During 2012, Carter reduced the workforce from about 37 due to lack of funds, and the number of employees came to 13 in 2013 and 5 in 2014. WFEDC agreed to a Carter proposal of changing the finance agreement to match the AAI progress method, in order to continue operations. WFEDC would provide two loan payments (almost $1million) in exchange for Carter stock and intellectual property, and Carter offers assets they estimate at $2.4-2.7 million as collateral for the loan. However, in August 2012, Carter offered all of the $2.7 million of hard assets, and refused transfer of intellectual property to the City as that would limit the company's ability to raise money. The WFEDC approved the agreement after lengthy discussion, but if loan repayments are not commenced 4 years after signage, WFEDC could consider the agreement to be in default. In June 2014, WFEDC agreed to a two-year extension, which needed approval from the city council also. As of late 2015, the combined loan of 3.3 million was not paid back.

As of June 2013, 7 out of 8 milestones had been met - Carter viewed the last milestone of 50 employees as unlikely to be fulfilled, but later maintained the hope of achieving that goal.

Carter demonstrated their second PAV (the N210AV) at Sun 'n Fun air festival and MacDill Air Force Base in 2014, both in Florida. In July 2014, it was displayed at Oshkosh Airshow. Carter says it has flown 186 kn at 18,000 feet.

===Technology sale===
In 2019, the company sold its slowed rotor technology to Jaunt Air Mobility, an Uber Air Taxi partner. Carter Aviation continued its research into new technology.

== Technology ==

The primary technology of the company is the "Slowed Rotor/Compound" (SR/C) CarterCopter concept. A compound rotorcraft uses both wings and a rotor for lift. The wings support the aircraft when airspeed is high enough. "Slowed rotor" indicates that the rotor is then slowed down in high speed flight to reduce drag. Heavy tip weights made of lead, tungsten or steel are used to make jump takeoffs and keep the slowed rotor stable.
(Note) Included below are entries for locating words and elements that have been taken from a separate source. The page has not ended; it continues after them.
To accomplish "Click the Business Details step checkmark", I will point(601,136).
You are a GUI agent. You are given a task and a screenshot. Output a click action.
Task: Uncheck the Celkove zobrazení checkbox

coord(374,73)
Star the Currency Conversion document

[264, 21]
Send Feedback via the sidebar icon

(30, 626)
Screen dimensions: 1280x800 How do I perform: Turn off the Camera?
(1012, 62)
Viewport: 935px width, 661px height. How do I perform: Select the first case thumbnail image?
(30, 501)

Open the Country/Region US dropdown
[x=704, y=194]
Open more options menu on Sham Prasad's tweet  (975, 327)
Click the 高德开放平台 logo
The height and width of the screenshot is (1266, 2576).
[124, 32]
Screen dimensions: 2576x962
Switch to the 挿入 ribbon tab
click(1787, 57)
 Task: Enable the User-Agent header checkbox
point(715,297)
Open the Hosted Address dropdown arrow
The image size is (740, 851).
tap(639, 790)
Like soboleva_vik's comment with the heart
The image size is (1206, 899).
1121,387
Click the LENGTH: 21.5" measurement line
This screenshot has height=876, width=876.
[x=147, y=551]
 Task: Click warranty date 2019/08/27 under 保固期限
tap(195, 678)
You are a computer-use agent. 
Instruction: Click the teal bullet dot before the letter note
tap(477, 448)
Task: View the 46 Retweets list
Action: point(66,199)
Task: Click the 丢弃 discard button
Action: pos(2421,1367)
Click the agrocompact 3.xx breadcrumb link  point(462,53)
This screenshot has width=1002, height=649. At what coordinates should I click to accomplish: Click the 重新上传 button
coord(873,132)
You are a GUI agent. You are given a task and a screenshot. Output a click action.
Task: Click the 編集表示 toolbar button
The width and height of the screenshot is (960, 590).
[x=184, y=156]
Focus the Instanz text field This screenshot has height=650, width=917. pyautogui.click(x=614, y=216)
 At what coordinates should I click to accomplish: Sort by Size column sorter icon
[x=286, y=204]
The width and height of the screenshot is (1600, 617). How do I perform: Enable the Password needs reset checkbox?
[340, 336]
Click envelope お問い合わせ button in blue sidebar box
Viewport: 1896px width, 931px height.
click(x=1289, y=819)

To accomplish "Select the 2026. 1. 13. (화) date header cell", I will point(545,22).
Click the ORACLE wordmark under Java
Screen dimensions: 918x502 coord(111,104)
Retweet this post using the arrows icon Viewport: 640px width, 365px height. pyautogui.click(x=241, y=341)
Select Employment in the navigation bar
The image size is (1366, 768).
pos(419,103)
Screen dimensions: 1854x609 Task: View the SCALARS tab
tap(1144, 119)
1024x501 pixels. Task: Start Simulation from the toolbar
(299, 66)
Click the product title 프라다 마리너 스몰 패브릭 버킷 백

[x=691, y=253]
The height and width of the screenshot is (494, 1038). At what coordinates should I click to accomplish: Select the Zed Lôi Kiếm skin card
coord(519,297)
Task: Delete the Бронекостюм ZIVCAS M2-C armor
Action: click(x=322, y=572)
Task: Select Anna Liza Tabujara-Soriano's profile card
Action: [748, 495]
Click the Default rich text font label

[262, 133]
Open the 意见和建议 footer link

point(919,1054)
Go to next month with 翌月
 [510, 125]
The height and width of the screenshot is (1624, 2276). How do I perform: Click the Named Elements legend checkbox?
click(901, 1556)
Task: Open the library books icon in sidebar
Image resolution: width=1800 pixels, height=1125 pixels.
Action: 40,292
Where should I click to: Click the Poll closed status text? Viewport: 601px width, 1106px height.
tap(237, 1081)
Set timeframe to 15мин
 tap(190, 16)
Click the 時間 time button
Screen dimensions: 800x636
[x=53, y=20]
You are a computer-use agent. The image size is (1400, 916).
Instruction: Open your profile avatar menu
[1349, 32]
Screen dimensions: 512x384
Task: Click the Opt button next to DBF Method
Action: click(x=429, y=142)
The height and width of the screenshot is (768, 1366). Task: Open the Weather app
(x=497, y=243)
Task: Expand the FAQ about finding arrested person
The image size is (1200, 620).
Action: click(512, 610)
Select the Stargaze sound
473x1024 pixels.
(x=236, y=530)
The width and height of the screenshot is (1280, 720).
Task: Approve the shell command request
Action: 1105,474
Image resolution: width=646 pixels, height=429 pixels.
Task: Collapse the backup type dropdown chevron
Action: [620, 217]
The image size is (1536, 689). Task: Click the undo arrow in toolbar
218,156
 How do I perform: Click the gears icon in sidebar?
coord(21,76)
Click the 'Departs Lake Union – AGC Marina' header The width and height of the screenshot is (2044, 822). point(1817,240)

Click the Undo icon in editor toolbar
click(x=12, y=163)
The CarterCopter Technology Demonstrator was the first aircraft to achieve μ-1 (Mu-1) on 17 June 2005. μ-1 is "an aerodynamic limit defined by a forward speed and rotor rpm combination that results in advancing (moving into the relative wind) blade tips reaching speeds of twice that of the aircraft. At the same time, the retreating blade tips experience zero airspeed (as they rotate away from the relative wind) on the opposite side -- the entire inboard portion of the blade sees 'reverse' air flow."

== Aircraft ==

The company has not made products for sale. Four aircraft have been made or modified:
- CarterCopter - experimental autogyro from 1998 to 2005, registration N121CC (no longer in flying condition).
- CarterGyro Demonstrator/Trainer (CGD/T), registration N899CC - a modified Butterfly Monarch autogyro built by CarterCopter pilot Larry Neal and used by the company to test technology developments, such as a 7.92 m (26 ft 0 in) Carter rotor and energy-absorbing landing gear.
- Carter Personal Air Vehicle - 4-seat autogyro under development to be sold in kit form, registrations N110AV and N210AV. The first flew in 2011, and shares key features with the original CarterCopter.